Public surface (waku/persistency/persistency.nim):
  Persistency.instance(rootDir) / Persistency.instance() / Persistency.reset()
  p.openJob(id) / p.closeJob(id) / p.dropJob(id) / p.close()
  p.job(id) / p[id] / p.hasJob(id)
  Writes (Job form & string-id form, fire-and-forget):
    persist / persistPut / persistDelete / persistEncoded
  Reads (Job form & string-id form, async Result):
    get / exists / scan / scanPrefix / count / deleteAcked

Key & payload encoding (keys.nim, payload.nim):
  * encodePart family + variadic key(...) / payload(...) macros +
    single-value toKey / toPayload.
  * Primitives: string and openArray[byte] are 2-byte BE length + bytes;
    int{8..64} are sign-flipped 8-byte BE; uint{16..64} are 8-byte BE;
    bool/byte/char are 1 byte; enums are int64(ord(v)).
  * Generic encodePart[T: tuple | object] recurses through fields() so
    any composite Nim type is encodable without ceremony.
  * Stable across Nim/C compiler upgrades: no sizeof, no memcpy, no
    cast on pointers, no host-endianness dependency.
  * `rawKey(bytes)` + `persistPut(..., openArray[byte])` let callers
    bypass the built-in encoder with their own format (CBOR, protobuf...).

Lifecycle:
  * Persistency.new is private; Persistency.instance is the only public
    constructor.

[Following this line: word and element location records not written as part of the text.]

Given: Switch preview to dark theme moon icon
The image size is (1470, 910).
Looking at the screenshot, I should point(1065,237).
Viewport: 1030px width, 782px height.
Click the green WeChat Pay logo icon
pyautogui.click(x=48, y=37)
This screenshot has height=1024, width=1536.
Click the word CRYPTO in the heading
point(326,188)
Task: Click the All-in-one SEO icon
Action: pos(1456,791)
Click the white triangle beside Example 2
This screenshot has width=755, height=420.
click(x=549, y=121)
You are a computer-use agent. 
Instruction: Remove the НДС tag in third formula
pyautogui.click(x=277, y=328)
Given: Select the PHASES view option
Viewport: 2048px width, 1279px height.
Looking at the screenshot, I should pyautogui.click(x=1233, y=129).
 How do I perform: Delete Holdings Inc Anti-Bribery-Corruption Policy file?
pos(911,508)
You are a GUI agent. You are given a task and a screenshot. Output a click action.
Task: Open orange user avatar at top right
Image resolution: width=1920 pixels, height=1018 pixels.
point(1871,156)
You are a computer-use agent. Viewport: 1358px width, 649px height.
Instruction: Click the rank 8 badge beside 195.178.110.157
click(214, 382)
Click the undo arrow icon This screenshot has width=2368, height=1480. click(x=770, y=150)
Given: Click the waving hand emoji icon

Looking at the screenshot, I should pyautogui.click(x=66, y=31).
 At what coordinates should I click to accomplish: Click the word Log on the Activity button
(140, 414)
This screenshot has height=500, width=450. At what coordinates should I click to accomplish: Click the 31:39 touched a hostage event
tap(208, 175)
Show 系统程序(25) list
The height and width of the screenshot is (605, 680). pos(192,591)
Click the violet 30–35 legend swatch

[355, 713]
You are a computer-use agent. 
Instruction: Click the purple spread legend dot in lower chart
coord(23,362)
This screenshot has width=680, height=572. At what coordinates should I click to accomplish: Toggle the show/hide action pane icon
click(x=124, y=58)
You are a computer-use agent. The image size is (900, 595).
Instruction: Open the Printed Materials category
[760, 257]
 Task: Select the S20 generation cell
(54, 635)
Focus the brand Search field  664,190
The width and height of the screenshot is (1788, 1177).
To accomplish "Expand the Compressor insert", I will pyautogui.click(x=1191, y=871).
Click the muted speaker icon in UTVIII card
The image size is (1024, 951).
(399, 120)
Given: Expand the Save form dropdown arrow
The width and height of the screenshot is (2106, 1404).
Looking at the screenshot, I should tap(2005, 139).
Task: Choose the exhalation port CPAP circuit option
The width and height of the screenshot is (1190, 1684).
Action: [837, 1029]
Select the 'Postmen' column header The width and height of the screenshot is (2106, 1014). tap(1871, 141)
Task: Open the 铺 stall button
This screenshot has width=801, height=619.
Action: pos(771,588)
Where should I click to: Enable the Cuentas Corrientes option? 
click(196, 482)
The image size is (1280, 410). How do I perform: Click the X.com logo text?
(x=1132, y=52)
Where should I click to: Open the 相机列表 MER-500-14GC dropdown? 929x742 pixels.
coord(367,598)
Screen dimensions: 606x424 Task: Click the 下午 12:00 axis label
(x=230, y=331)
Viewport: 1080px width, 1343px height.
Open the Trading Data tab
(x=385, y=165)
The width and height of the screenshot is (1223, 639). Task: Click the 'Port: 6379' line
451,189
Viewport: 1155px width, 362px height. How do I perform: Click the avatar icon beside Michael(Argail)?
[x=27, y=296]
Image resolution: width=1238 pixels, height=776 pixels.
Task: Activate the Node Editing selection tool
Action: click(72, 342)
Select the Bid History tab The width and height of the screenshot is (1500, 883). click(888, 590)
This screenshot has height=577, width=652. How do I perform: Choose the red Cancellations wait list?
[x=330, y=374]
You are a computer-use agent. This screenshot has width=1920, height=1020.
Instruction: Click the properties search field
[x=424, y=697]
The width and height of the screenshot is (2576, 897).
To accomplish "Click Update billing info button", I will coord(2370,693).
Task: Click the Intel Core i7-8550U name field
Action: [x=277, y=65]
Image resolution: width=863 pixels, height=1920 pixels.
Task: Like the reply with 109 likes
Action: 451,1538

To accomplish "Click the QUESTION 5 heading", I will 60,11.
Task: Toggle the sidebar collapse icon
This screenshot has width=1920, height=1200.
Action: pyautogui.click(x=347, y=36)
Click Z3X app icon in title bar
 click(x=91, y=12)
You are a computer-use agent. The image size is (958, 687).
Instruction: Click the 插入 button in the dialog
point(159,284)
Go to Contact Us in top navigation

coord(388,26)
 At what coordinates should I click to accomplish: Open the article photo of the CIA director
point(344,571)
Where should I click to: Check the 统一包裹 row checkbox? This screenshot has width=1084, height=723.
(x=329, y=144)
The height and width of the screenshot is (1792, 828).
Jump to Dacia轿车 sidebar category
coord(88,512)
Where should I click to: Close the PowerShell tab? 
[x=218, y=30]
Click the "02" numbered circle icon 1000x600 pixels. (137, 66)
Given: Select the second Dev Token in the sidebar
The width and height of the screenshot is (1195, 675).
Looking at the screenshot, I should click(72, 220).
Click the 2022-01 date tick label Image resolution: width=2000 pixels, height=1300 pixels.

Same rootDir is idempotent; conflicting rootDir is
    peInvalidArgument. Persistency.reset for test/restart paths.
  * openJob opens-or-creates the per-job SQLite file; an existing file
    is reused with its data preserved.
  * Teardown integration: Persistency.instance registers a Teardown
    MultiRequestBroker provider that closes all jobs and clears the
    singleton slot when Waku.stop() issues Teardown.request.

Internal layering:
  types.nim          pure value types (Key, KeyRange, KvRow, TxOp,
                     PersistencyError)
  keys.nim           encodePart primitives + key(...) macro
  payload.nim        toPayload + payload(...) macro
  schema.nim         CREATE TABLE + connection pragmas + user_version
  backend_sqlite.nim KvBackend, applyOps (single source of write SQL),
                     getOne/existsOne/deleteOne, scanRange (asc/desc,
                     half-open ranges, open-ended stop), countRange
  backend_comm.nim   EventBroker(mt) PersistEvent + 5 RequestBroker(mt)
                     declarations; encodeErr/decodeErr boundary helpers
  backend_thread.nim startStorageThread / stopStorageThread (shared
                     allocShared0 arg, cstring dbPath, atomic
                     ready/shutdown flags); per-thread provider
                     registration
  persistency.nim    Persistency + Job types, singleton state, public
                     facade
  ../requests/lifecycle_requests.nim
                     Teardown MultiRequestBroker

Tests (69 cases, all passing):
  test_keys.nim          sort-order invariants (length-prefix strings,
                         sign-flipped ints, composite tuples, prefix
                         range)
  test_backend.nim       round-trip / replace / delete-return-value /
                         batched atomicity / asc-desc-half-open-open-
                         ended scans / category isolation / batch
                         txDelete
  test_lifecycle.nim     open-or-create rootDir / non-dir collision /
                         reopen across sessions / idempotent openJob /
                         two-tenant parallel isolation / closeJob joins
                         worker / dropJob removes file / acked delete
  test_facade.nim        put-then-get / atomic batch / scanPrefix
                         asc/desc / deleteAcked hit-miss /
                         fire-and-forget delete / two-tenant facade
                         isolation
  test_encoding.nim      tuple/named-tuple/object keys, embedded Key,
                         enum encoding, field-major composite sort,
                         payload struct encoding, end-to-end struct
                         round-trip through SQLite
  test_string_lookup.nim peJobNotFound semantics / hasJob / subscript /
                         persistPut+get via id / reads short-circuit /
                         writes drop+warn / persistEncoded via id /
                         scan parity Job-ref vs id
  test_singleton.nim     idempotent same-rootDir / different-rootDir
                         rejection / no-arg instance lifecycle / reset
                         retargets / reset idempotence / Teardown.request
                         end-to-end

Prerequisite delivered in the same series: replace the in-tree broker
implementation with the external nim-brokers package; update all
broker call-sites (waku_filter_v2, waku_relay, waku_rln_relay,
delivery_service, peer_manager, requests/*, factory/*, api tests, etc.)
to the new package API; chat2 made to compile again.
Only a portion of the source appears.